_EXERCISE DIRECTIONS_
This task calls for copying each line below that contains "agent".

Saved data entries

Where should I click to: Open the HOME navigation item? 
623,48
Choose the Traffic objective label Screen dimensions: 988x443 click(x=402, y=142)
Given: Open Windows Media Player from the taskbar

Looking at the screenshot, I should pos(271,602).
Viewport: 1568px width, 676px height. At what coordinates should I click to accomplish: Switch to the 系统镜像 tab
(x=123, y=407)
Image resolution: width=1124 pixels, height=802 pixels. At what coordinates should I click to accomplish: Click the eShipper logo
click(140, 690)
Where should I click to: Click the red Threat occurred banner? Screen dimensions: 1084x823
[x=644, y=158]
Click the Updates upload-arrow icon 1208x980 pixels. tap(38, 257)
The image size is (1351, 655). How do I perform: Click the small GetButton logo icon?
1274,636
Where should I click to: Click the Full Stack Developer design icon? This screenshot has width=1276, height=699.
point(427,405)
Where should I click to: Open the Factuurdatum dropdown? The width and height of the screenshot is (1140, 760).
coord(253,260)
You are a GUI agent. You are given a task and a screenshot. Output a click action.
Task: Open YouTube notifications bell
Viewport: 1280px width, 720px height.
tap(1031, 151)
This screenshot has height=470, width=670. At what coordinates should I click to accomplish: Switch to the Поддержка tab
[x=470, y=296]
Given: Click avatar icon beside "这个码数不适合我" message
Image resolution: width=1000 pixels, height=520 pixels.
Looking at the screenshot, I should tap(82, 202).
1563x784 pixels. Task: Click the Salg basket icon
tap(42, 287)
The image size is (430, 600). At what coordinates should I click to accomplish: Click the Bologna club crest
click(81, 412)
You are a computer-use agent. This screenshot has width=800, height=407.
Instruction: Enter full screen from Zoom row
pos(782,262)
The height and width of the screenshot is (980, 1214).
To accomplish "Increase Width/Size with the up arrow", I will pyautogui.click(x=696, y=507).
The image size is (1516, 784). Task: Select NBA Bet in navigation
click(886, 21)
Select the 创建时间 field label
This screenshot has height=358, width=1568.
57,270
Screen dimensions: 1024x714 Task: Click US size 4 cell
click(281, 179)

_SOLUTION TO THIS PROBLEM_
You are a GUI agent. You are given a task and a screenshot. Output a click action.
You are a computer-use agent. This screenshot has width=800, height=407.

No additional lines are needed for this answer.